Crítica | Selah And The Spades (Amazon)

critica selah and the spades

Os melhores filmes que você pode ver na vida são aqueles que te fazem parar. Simplesmente parar. Seja por um breve momento ou por dias.

A estreia de Tayarisha Poe, “Selah e os Espadas”, fez isso comigo.

E percebi logo cedo este efeito, por mais que ele tenha se instalado apenas horas após seu final. Agora, o porquê dele ter sido tão forte é algo que ainda estou digerindo. Em seus intensos 97 minutos, acompanhamos o dia a dia de uma escola interna, onde a personagem do título lidera uma de cinco facções e precisa de alguém para substituí-la após se formar. Cada uma das facções é responsável por algo: cola em provas, bilhetes para os pais, distribuição de drogas. Esta última, liderada por Selah.

Subvertendo seu gênero de maneira que nunca vi antes, Poe, que também roteirizou o projeto, faz duas coisas que a grande maioria dos filmes adolescentes não conseguem: nos convencer que seus personagens são, de fato, adolescentes, e não transformar as drogas, as festas, o sexo em apenas uma consequência dessa fase. Inclusive, chega a ser estranho o quanto todos, e especialmente Selah, levam a sério a hierarquia na escola. Suas reuniões são feitas com cadeiras improvisadas em um bosque na propriedade, seus dados anotados com canetas coloridas em um caderno, seus contratos sendo simples acenos consensuais onde um sabe que foi recrutado pelo outro. Mas, ainda assim, é como se suas posições fossem de suma importância, como se caso uma simples engrenagem falhasse, o sistema todo cairia.

E isso pode, e deve, afastar muitos espectadores, mas basta pensar um pouco e perceber que, ao contrário da postura preguiçosa que a maioria dos filmes tentam empurrar, todos fomos assim um dia. Quando você tem 15, ou 16, ou 17 anos, a menor gota d'água tende a se tornar uma tsunami, seja ela uma traição de seu melhor amigo, uma tarefa incompleta, uma nota baixa. Por isso, caso se irrite com as atitudes de Selah, lembre daquele seu colega, ou de você mesmo, pois eu consigo me lembrar que o show de talentos anual (chamávamos de Sarau, nome de idoso, eu sei) era tido como uma obrigação moral e, diferente dos filmes, aqueles que mandavam bem eram aplaudidos (eu, sempre de pé, claro).

^^^^^^^^^^^^^^^^

§ **Objetivo A**:
Atualize o trecho da crítica de "Selah and the Spades" que abre com as palavras "critica selah and" e fecha com "liderada por Selah.", trocando "facções" por "gangues".
§ **Objetivo B**:
Escreva a continuação da crítica do filme "Selah and the Spades" a partir do ponto em que ela para.
Os registros abaixo provêm de uma fonte diferente.

§ **Informações fornecidas**:

^^^^^^^^^^^^^^^^

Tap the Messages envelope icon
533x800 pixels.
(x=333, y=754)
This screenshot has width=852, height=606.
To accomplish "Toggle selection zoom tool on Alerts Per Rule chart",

^^^^^^^^^^^^^^^^

§ **Resultado da tarefa A**:
critica selah and the spades

Os melhores filmes que você pode ver na vida são aqueles que te fazem parar. Simplesmente parar. Seja por um breve momento ou por dias.

A estreia de Tayarisha Poe, “Selah e os Espadas”, fez isso comigo.

E percebi logo cedo este efeito, por mais que ele tenha se instalado apenas horas após seu final. Agora, o porquê dele ter sido tão forte é algo que ainda estou digerindo. Em seus intensos 97 minutos, acompanhamos o dia a dia de uma escola interna, onde a personagem do título lidera uma de cinco gangues e precisa de alguém para substituí-la após se formar. Cada uma das gangues é responsável por algo: cola em provas, bilhetes para os pais, distribuição de drogas. Esta última, liderada por Selah.

§ **Resultado da tarefa B**:
Pois algo que Poe consegue extrair perfeitamente é como existem, em todas as esferas da vida, pessoas conformadas e confortáveis em serem si próprios, enquanto outras não aceitam o fato de não serem os melhores. Ela, a cineasta, claramente se encontra no segundo grupo, por mais que jamais desrespeite o primeiro, mas seu talento para o cinema é algo que pode ser percebido com imensa facilidade. Conduzindo o filme com um ritmo pesaroso e extenuante, ela cria cenas visualmente arrebatadoras, sempre focadas no preto e nas sombras, passando a câmera por ângulos e cantos que parecem dar vida ao colégio, e ainda conferindo violência sem ter de mostrar qualquer ato dela - prestem atenção em uma conversa entre Selah e Paloma, em um cômodo escuro, com fios vermelhos pendurados a sua volta como que as cortando. Em diversos momentos, chegamos a temer pelo que iria acontecer a seguir. Em poucos conseguimos respirar aliviados.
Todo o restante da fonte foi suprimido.